Recently, many static cameras have been installed for fixed-point surveillance in our daily environment. Surveillance systems are proposed and their videos are used for security at various places such as malls, stations, and streets.
What do the videos captured by the surveillance cameras contain? They contain stationary objects such as walls, roads and the ground. There are also variations in the videos. We divide the variations into two groups in terms of their causes. One group is the set of variations of color, texture, and luminance of objects. This group contains illumination changes, moving objects such as swaying trees and flapping flags, and objects which are relocated by people such as panels and benches. Recently, there are many displays in our surroundings for information and digital signage. Such displays are also in this group. The other group is the set of variations caused by new objects in the observation areas such as pedestrians and cars.
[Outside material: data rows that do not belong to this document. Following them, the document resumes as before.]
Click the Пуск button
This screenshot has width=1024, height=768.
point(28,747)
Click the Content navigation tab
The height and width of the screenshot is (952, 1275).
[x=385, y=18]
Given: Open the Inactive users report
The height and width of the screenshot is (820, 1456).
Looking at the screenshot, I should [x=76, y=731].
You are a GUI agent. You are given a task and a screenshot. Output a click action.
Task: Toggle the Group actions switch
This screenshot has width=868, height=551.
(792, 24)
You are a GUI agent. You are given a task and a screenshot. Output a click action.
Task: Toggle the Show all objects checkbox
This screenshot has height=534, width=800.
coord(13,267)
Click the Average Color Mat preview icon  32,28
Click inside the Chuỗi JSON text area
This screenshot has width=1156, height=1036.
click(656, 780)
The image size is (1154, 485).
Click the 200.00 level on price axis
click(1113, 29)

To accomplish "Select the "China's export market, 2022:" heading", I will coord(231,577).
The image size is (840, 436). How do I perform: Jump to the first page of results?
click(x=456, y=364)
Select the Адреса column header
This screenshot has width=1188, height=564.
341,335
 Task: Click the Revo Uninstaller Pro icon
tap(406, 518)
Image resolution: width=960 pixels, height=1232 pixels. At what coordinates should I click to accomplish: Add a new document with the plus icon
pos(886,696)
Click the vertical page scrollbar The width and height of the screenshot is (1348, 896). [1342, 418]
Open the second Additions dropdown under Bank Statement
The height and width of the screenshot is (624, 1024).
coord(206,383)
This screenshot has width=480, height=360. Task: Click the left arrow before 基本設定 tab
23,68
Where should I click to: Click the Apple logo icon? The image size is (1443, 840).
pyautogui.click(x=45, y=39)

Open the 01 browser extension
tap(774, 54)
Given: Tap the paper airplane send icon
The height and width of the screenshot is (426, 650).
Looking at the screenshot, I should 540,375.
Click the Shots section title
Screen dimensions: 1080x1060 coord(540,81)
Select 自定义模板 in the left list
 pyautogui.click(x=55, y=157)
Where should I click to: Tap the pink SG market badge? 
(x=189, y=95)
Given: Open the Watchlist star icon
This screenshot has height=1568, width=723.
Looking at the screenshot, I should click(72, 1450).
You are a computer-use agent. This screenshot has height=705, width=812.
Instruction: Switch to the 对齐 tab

In this dissertation, we treat the stationary objects and the objects which cause the former group of the variations as the background, and the objects which cause the latter group as the foreground.
Foreground objects need to be separated from the background before further processing in many scenarios. To detect only foreground regions, Background Subtraction is used. It is not enough for getting both of foreground regions and the background image, because at least the regions which are occluded by foreground objects should be estimated. Therefore, in this dissertation, we focus on estimating the background image of images captured by a static camera.
To estimate such a background image, we need to know the value of each pixel in the image. Therefore, we use the term of Background Estimation to denote the process of estimating the pixel values of the background image. Intuitively, for a given static camera, images with foreground objects should share the same background image with those without foreground objects. However, because the background is occluded by the foreground objects, it is difficult to estimate the background image from only an image which contains foreground objects. Therefore, existing background estimation methods use a set of images, which are captured beforehand. We follow this strategy.
There are many kinds of variations of the background in an observation area. We classify them in terms of occurrence patterns. Briefly speaking, there are two patterns; statistically biased and not statistically biased. Based on the regularity and repetition, we regard the illumination changes as cyclic variations, variations of objects which are stationary but can be relocated by people as step function like variations, and variations of moving objects such as swaying trees and flapping flags as continuous variations. Contrarily, the appearances of the displays for digital signage change arbitrary. Therefore, we believe that they do not have such biases. We introduce two approaches to estimate the background for each pattern. One is to select images for modeling the background and the other is to build a specific precise model for the background.
To begin with, we try to estimate the background for a scene which contains the former pattern of background variations, which have statistical biases. Using many images to model the background, each variation is buried in the other variations. The basic idea here is to select images for modeling the background appropriately.
Firstly, we tackle the first two background variations; the cyclic variations caused by the illumination and the step function like variations caused by objects which are replaced by people. Here, we ignore the background objects moving all of the time. We assume that the objects moving step function like are replaced day by day and they are stationary and not replaced during a day. In this study, we name the variations caused by such objects as the structure variations and also name the illumination changes as the lighting variations. Under these assumptions, we propose a background estimation technique by preserving the lighting variation and the structure variation. We propose an image model which can describe these variations. The model consists of the stationary component, the lighting difference component, the structure difference component, and the foreground component. Using this model, we realize a background estimation which can preserve the lighting and structure variations while at the same time remove foreground objects. This method is based on extracting the lighting component of an image by Principal Component Analysis (PCA) using the images which are captured at the same time of different days. First, we remove the lighting component from the images captured in the same day using PCA for each time span. Then, the background image preserving the structure variation is generated by averaging the images which have the same spatial structure but different lighting components. After that, by recovering the lighting component of the target image respect to the averaged image, the background image preserving both of the lighting and structure variations is estimated. We experimentally evaluated the results of this approach using the data from several surveillance cameras and such results are better than those generated by the traditional background estimation methods.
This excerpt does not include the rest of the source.